From Colorado Springs Utilities (Jerry Forte):

Earlier this week, our community lost a great visionary and leader. While many may not think twice about getting a glass of water from the tap, taking a shower or watering their lawns, Gary Bostrom was always planning ahead to ensure our community had the water needed to grow and thrive. It’s thanks to people like Gary that our customers don’t have to think about their water.

Gary retired from Colorado Springs Utilities as the Chief Water Services Officer in 2015 after 36 years of service on most all facets of the water system, from Homestake to Southern Delivery. His career spanned a variety of leadership roles from water supply acquisition, water and wastewater infrastructure planning and engineering, and developing regional partnerships.

Earlier this year, Gary received the Bob Appel Friend of the Arkansas Award at the Arkansas River Water Basin Forum. The award is given annually to honor an individual who has served and worked to improve the condition of the Arkansas River in southeastern Colorado. It was a well-deserved recognition.

A few of Gary’s career highlights include:

  • The design, development and negotiations for the completion of the Southern Delivery System
  • The development of the Arkansas River Exchange Program
  • The completion and implementation the 1996 Water Resource Plan
  • The establishment of the Fountain Creek Watershed Flood Control and Greenway District
  • The development of the Fountain Creek Corridor Master Plan
  • The development of Colorado Springs’ Arkansas River Exchange Program
  • Gary’s career was more than getting water to our community. He also believed in using water wisely. Under his direction, our 2008 Water Conservation Master Plan and 2015 Water Use Efficiency Plan incorporated measures that accumulate a permanent, water use reduction in our community of more than 10,000 acre feet by 2030. That’s a savings of more than 3 billion gallons of water!

    Throughout his career, Gary was actively involved in a number of water organizations.

  • Director of the Southeastern Colorado Water Conservancy District
  • Past President of the Fountain Valley Authority
  • Past director of the Aurora-Colorado Springs Joint Water Authority
  • Member of the Homestake Steering Committee
  • Past President of the Twin Lakes Reservoir and Canal Company, the Lake Meredith Reservoir Company and the Lake Henry Reservoir Company
  • He was a true water champion for our community and region. Thanks in part to Gary’s vision and direction, Colorado Springs has a secure water supply and is a leader in water reuse in the state.

    He was brilliant as an engineer and perhaps even better at building relationships and collaborating with others – even staying involved in regional water organizations after retirement.

    He was a dear friend and will be missed.

    From The Pueblo Chieftain:

    A key figure in development of the $825 million Southern Delivery System, died unexpectedly on Monday while bicycling near his home in Colorado Springs. Cause of death has not been determined.
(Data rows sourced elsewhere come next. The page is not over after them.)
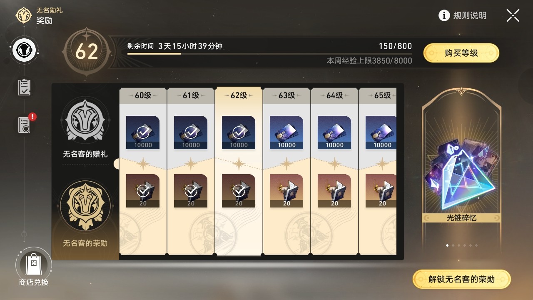
Task: Open the 商店兑换 shop exchange bag icon
Action: (33, 264)
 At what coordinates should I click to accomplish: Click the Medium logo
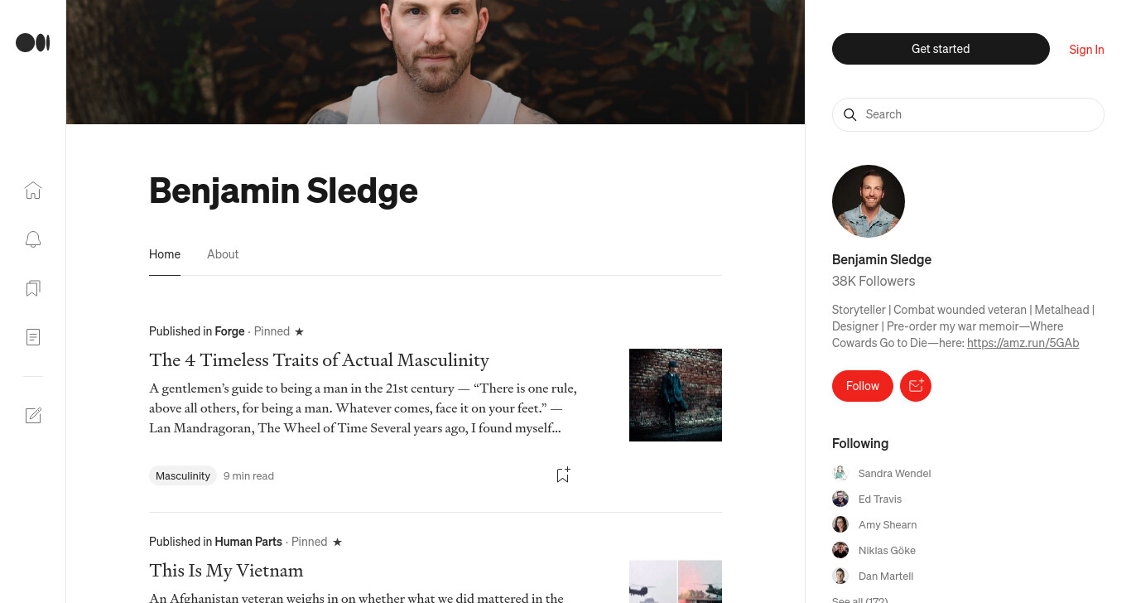pyautogui.click(x=33, y=43)
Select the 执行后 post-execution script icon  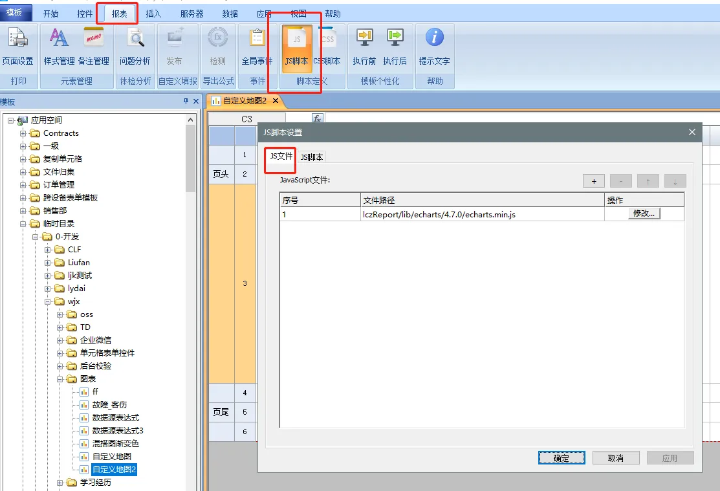coord(395,47)
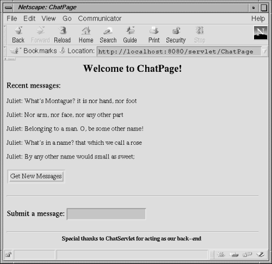Click the Netscape N logo
Screen dimensions: 272x264
coord(261,33)
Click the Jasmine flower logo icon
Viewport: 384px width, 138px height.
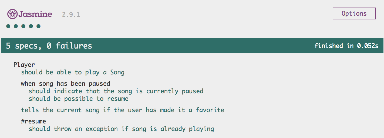pos(12,14)
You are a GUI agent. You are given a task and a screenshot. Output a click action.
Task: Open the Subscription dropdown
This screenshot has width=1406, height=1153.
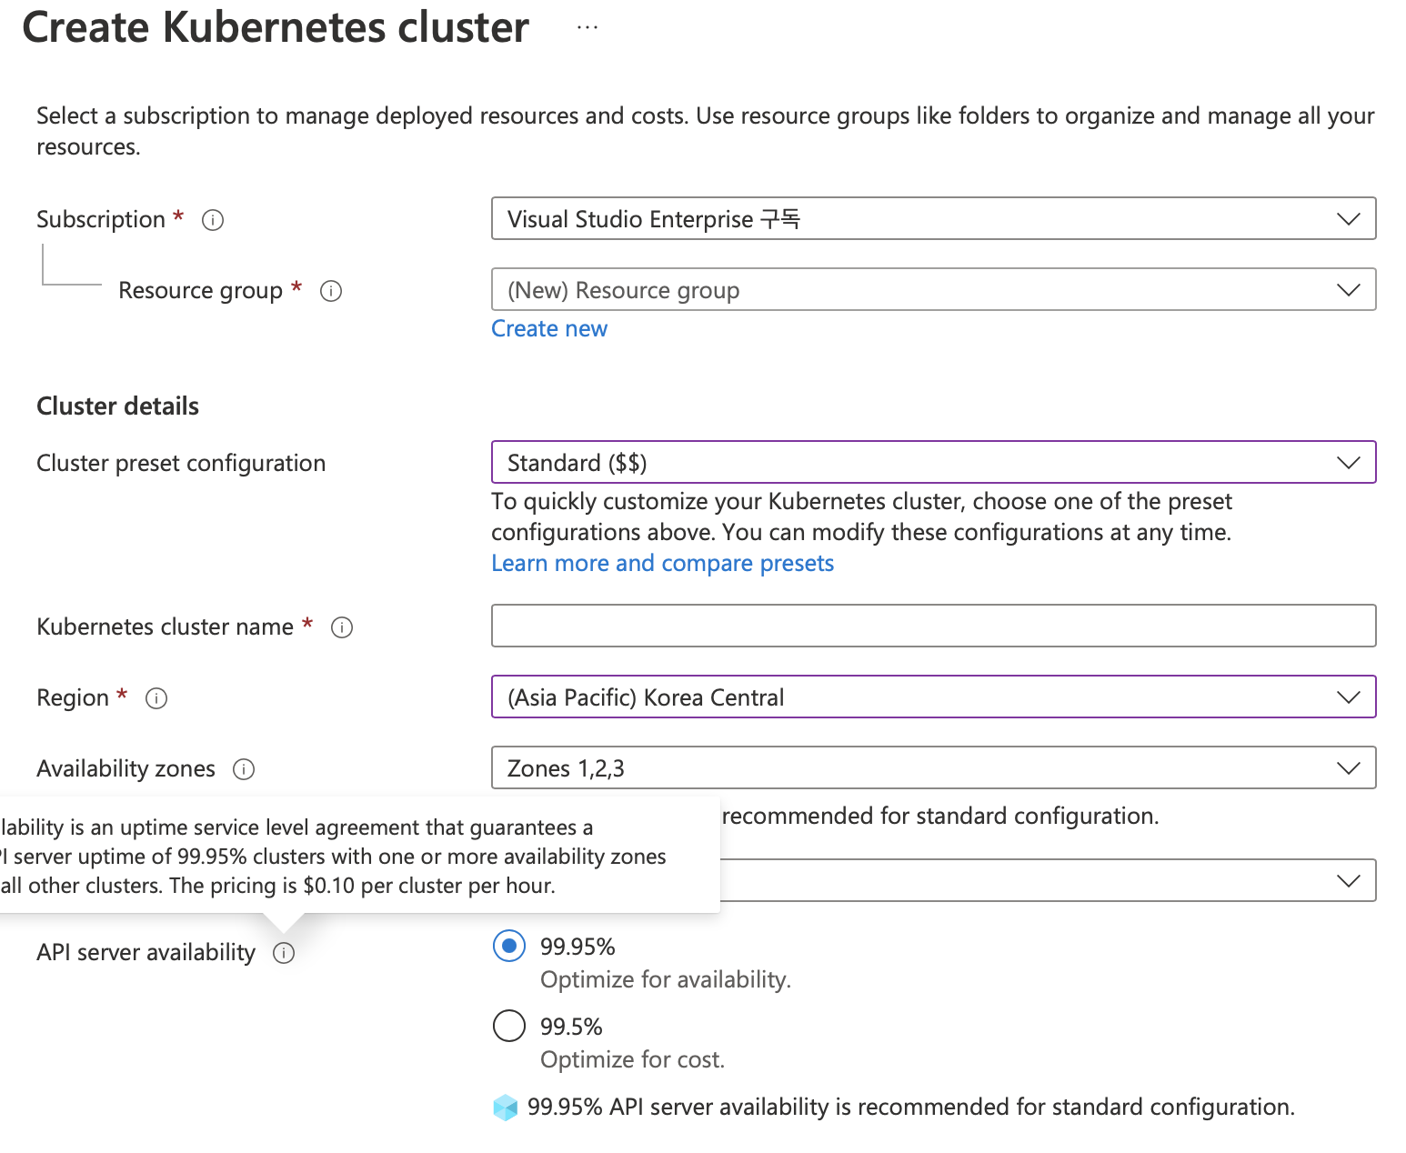tap(933, 219)
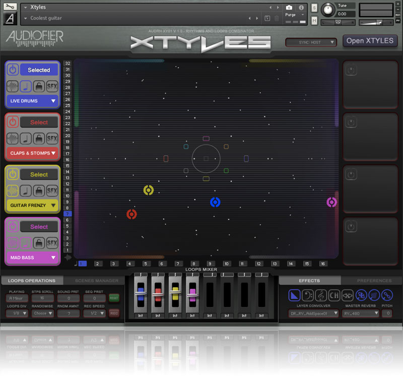Click the CH effect icon
The width and height of the screenshot is (403, 377).
pos(334,295)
    Gary Bostrom, 60, was the retired water services chief for Colorado Springs Utilities and shepherded SDS from its inception in the 1996 Colorado Springs Water Plan toward its eventual completion in 2016. Along the way, he fostered cooperation with Security, Fountain and Pueblo West as partners in SDS, while working to assure a clean drinking water supply for the future of Colorado Springs. He retired in 2015, but remained active in water issues. Bostrom joined the Southeastern Colorado Water Conservancy District board of directors in 2009 and was vice president of the board.
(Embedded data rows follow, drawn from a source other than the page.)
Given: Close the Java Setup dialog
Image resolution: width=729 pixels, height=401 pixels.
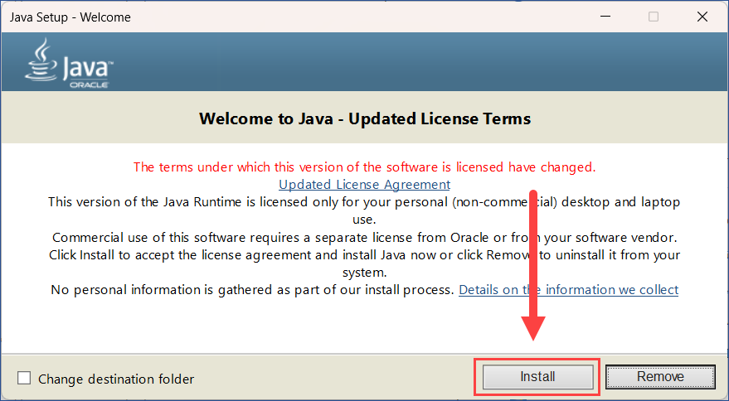Looking at the screenshot, I should point(702,17).
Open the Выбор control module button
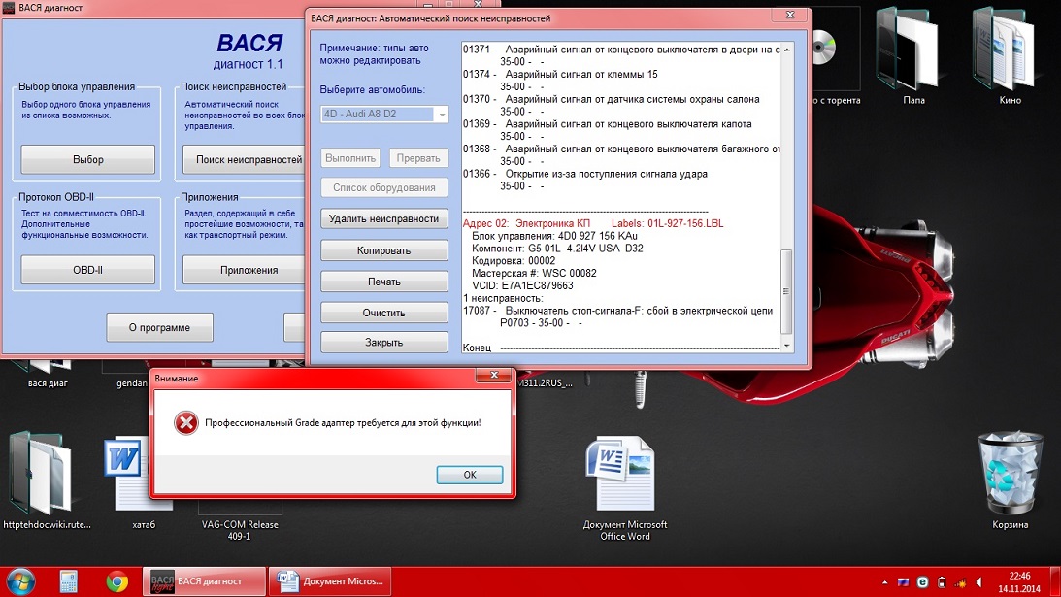Viewport: 1061px width, 597px height. tap(87, 159)
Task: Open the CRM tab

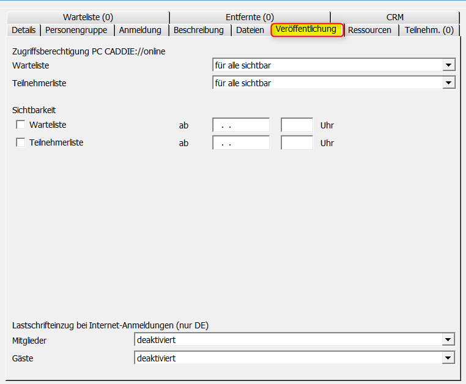Action: click(x=394, y=17)
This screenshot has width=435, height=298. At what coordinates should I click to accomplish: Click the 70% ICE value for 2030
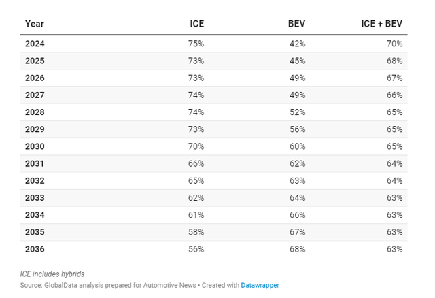tap(196, 146)
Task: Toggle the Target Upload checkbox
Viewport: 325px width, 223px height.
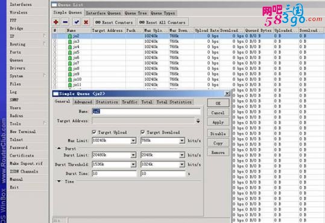Action: tap(94, 132)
    “This is a great loss for the water community,” said Bill Long, president of the Southeastern board. “Gary’s knowledge about water, and his hard work to help achieve common goals will be sorely missed.”Former Chieftain editor and reporter Chris Woodka, who went to work for the Southeastern district last year, agreed.

    “I met Gary about 27 years ago, and we were what I would call ‘friendly adversaries’ for many of those years,” Woodka said. “Over the years, our relationship evolved into a true friendship. He was always positive and truthful even when I’d ask him tough questions while I was a reporter. As a board member, he was top-notch, and I enjoyed getting to know him better. He was a wonderful individual to spend time with.”

    Officials in Colorado Springs, including Mayor John Suthers, Utilities CEO Jerry Forte and former City Council members expressed their shock and sadness at Bostrom’s death.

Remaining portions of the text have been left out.